- **Consigna**
Transcribe del texto sobre el capital social perdido, que aparece más abajo, todo lo que va desde "Una frase venida" hasta "impone su cuota.".

Una frase venida desde muy lejos nos da la pauta; “Que el malvado abandone su camino, y el criminal sus planes” (Is.55.7). Las calles bien pavimentadas e iluminadas no garantizan por si solas una mejor convivencia. El discurso político, por sí mismo es igualmente ineficaz aun siendo bien intencionado. No está entre sus prerrogativas mover los corazones o cambiar las mentes. Más de más de116 mil asesinatos directos, en lo que va del sexenio, que se sepa, más los desaparecidos, los que están en tumbas clandestinas, solo cabezas o cuerpos desmembrados, los secuestros etc., revelan un gran fracaso, un capital perdido. Cierto, la cultura  postmoderna, nos impone su cuota. 

Un capital social perdido que hemos de recuperar. Es una idea de F. Fukuyama, analista de talla mundial, con la que el autor busca que la sociedad civil en su conjunto, que cada hombre y cada mujer, luchemos por recuperar lo que es nuestro legado, la herencia recibida de las generaciones pretéritas, tomar de nuevo contacto con las firmes tradiciones y valores antiguos. La actualidad es falsa porque no es tan actual. Gran sofisma es la idea “del hombre actual”. El hombre actual no existe en estado puro por la simple razón de que cargamos una herencia. Todos cargamos una historia personal de la que no podemos despojarnos, una experiencia existencial y un sello que nos marca. La pura actualidad no existe. Los hombres y mujeres de hoy serán diferentes a los de antes, pero siguen siendo humanos. El viejo hombre de la biblia nos dice que “nada hay nuevo bajo el sol”. “¿Quién puede pensar alguna cosa tonta o sensata que no haya sido pensada en el pasado?”, hace decir Goethe a su Fausto.

- **Datos en bruto**

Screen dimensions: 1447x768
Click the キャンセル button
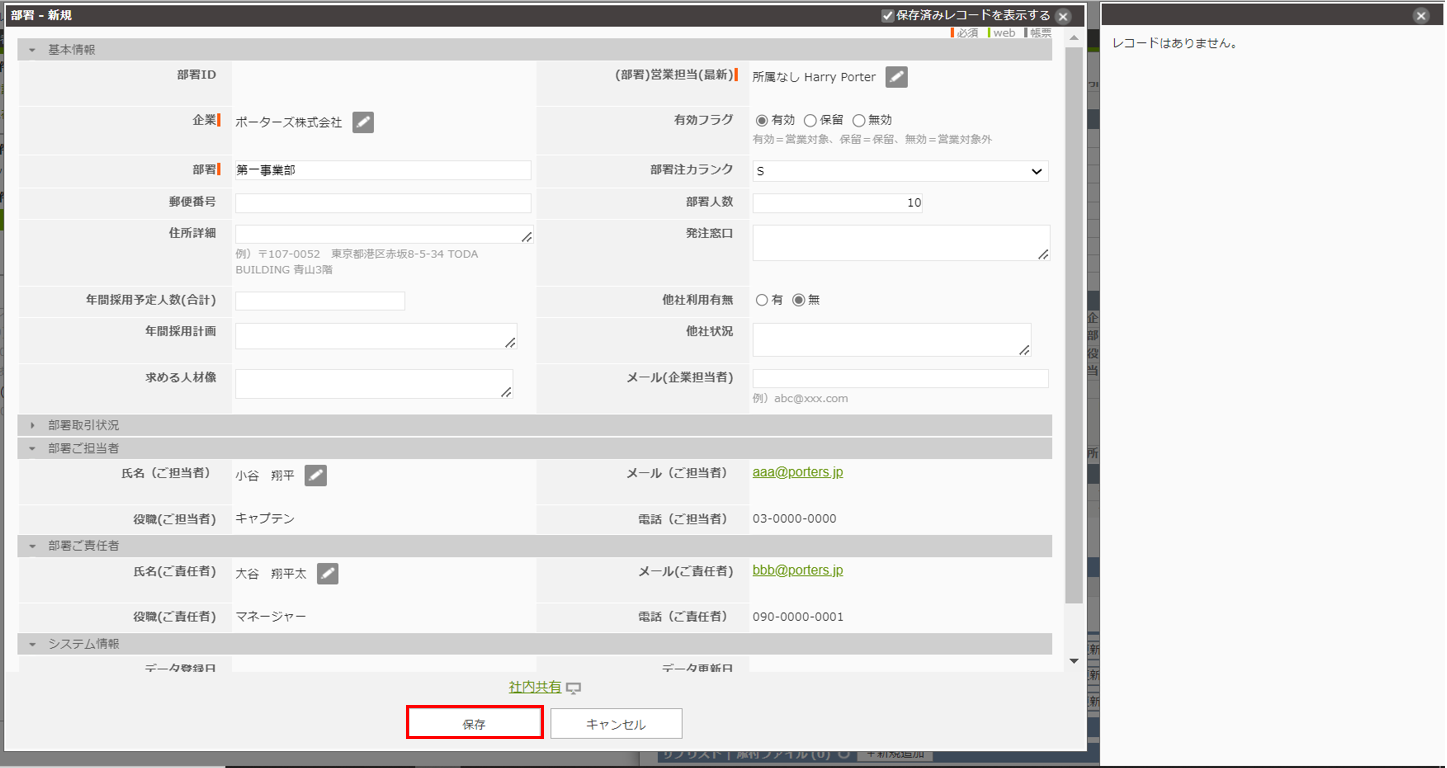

- **Respuesta del ejercicio**
Una frase venida desde muy lejos nos da la pauta; “Que el malvado abandone su camino, y el criminal sus planes” (Is.55.7). Las calles bien pavimentadas e iluminadas no garantizan por si solas una mejor convivencia. El discurso político, por sí mismo es igualmente ineficaz aun siendo bien intencionado. No está entre sus prerrogativas mover los corazones o cambiar las mentes. Más de más de116 mil asesinatos directos, en lo que va del sexenio, que se sepa, más los desaparecidos, los que están en tumbas clandestinas, solo cabezas o cuerpos desmembrados, los secuestros etc., revelan un gran fracaso, un capital perdido. Cierto, la cultura  postmoderna, nos impone su cuota.